**Fragmento seleccionado:**
------------------------------
Tras una larga hora de pesaje y papeleo, las camionetas nos conducen hasta el inicio formal de la marcha: Lemosho Gate (2100 m). Ahora estamos en medio del manto de nubes que se veía desde Moshi, con un agravante: empieza a llover. Gruesas gotas resbalan por los impermeables cuando empezamos a caminar. La vereda es franca y amplia, de tierra apisonada, pero se va volviendo lodosa con el paso de las horas. El terreno es ondulado, sin mayores requiebros, pero aquí y allá aparece de repente una cuesta inclinada, que con el fango se ha convertido en auténtica resbaladilla. Muy latosas de subir, das tres pasos y te regresas dos, y sobre todo, muy incómodas de bajar, con el riesgo de darte un ridículo sentón.

Cerca de las cinco de la tarde, tras unas cuatro horas de marcha, llegamos a un claro de bosque, Mti Mkubwa. Sigue lloviendo, mientras los porteadores arman las tiendas y los excursionistas se distraen fotografiando los cuervos, atraídos por la posibilidad de comida. Día insípido, poco que contar de la jornada inaugural: frío (no mucho), lluvia (no mucha), paisaje (nada digno de mención).

Una sopa caliente y a dormir...
------------------------------
**Planteamiento:** Prolonga la crónica de la marcha desde Lemosho Gate a partir de su última frase, «Una sopa caliente y a dormir...». Los ítems no intervienen en esta tarea.

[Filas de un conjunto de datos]
------------------------------
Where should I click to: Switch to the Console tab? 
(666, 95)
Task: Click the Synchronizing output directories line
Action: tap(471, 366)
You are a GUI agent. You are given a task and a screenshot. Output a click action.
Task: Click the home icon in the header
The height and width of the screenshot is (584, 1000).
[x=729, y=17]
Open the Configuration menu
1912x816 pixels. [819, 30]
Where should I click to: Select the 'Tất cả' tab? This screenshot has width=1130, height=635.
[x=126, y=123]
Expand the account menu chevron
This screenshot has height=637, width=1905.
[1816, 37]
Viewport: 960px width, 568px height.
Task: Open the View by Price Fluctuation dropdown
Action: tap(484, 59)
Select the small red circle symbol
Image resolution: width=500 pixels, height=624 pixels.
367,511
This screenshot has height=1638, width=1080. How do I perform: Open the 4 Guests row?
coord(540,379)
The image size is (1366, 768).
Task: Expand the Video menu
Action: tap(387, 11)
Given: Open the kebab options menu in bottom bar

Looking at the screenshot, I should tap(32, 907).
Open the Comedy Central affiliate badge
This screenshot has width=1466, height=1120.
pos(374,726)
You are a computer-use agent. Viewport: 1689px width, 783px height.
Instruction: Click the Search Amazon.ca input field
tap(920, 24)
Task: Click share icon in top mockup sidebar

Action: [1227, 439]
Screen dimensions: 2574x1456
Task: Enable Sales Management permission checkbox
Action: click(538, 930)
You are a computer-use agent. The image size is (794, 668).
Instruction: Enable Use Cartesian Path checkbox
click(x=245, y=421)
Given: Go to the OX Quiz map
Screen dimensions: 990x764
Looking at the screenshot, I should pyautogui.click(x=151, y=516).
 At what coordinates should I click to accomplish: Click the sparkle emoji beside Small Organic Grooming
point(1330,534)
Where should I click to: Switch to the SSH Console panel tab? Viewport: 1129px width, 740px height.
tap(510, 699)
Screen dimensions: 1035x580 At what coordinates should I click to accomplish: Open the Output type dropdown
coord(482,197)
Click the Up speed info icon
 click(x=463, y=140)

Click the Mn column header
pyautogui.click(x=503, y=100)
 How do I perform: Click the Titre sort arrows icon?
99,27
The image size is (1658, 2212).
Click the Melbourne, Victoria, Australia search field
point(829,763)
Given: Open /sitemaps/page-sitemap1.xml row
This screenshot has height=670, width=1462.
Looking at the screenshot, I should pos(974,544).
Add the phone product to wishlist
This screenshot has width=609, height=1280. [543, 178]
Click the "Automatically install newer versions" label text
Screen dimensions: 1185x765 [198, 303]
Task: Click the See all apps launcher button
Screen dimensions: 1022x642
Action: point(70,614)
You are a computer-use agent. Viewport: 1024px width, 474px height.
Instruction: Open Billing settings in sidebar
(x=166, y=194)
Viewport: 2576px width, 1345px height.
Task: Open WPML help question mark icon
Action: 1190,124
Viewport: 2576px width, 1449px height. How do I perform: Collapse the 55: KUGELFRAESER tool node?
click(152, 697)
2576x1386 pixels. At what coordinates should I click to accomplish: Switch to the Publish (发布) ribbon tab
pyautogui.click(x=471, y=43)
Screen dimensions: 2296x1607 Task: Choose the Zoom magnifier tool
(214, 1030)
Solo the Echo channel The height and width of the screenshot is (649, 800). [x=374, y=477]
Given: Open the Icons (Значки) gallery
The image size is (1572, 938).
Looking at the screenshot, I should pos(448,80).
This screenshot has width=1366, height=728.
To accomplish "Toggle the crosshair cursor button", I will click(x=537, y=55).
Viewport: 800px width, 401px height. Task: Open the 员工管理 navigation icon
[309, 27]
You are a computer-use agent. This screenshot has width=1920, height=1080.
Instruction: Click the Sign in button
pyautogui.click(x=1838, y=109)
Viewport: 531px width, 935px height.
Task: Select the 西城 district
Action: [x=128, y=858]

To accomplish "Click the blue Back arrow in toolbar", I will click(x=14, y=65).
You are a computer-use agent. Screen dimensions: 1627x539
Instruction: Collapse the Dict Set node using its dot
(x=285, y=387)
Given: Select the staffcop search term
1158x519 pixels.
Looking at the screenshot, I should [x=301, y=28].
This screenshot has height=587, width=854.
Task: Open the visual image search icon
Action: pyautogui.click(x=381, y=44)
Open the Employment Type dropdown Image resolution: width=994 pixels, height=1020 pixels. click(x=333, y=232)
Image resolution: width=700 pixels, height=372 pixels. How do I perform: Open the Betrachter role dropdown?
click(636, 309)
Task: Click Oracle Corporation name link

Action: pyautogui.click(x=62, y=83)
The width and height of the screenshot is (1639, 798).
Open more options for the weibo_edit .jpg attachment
------------------------------
**Resultado:**
La idea de subir el Kilimanjaro, ahora lo sé, está en la mente de los excursionistas que se toman en serio esto de caminar. Junto con el Campamento Base del Everest (5545 m de altura, 46 km) el Circuito del Annapurna, en los Himalayas, (5416 m, 115 km), el Camino del Inca, que remata en Machu Picchu, en Perú (4208 m, 45 km), el Camino de Santiago, en España (775 km en su versión más popular, el Camino Francés), y otro puñado de rústicas veredas, el Kilimanjaro figura en el top ten de ese masoquista pasatiempo llamado senderismo.

Aparte de ser el pico más alto de África, este paraje tiene un atractivo adicional: con sus 5895 metros, es la montaña más alta del mundo que se puede subir a pie, sin necesidad de escalar. Ciertamente, hay tramos muy inclinados, riscos casi verticales donde hay que trepar sujetándose a las rocas con las manos (y con un precipicio a la espalda), pero en términos generales bastan un par de botas de montaña y mucha ropa térmica para intentar el ascenso.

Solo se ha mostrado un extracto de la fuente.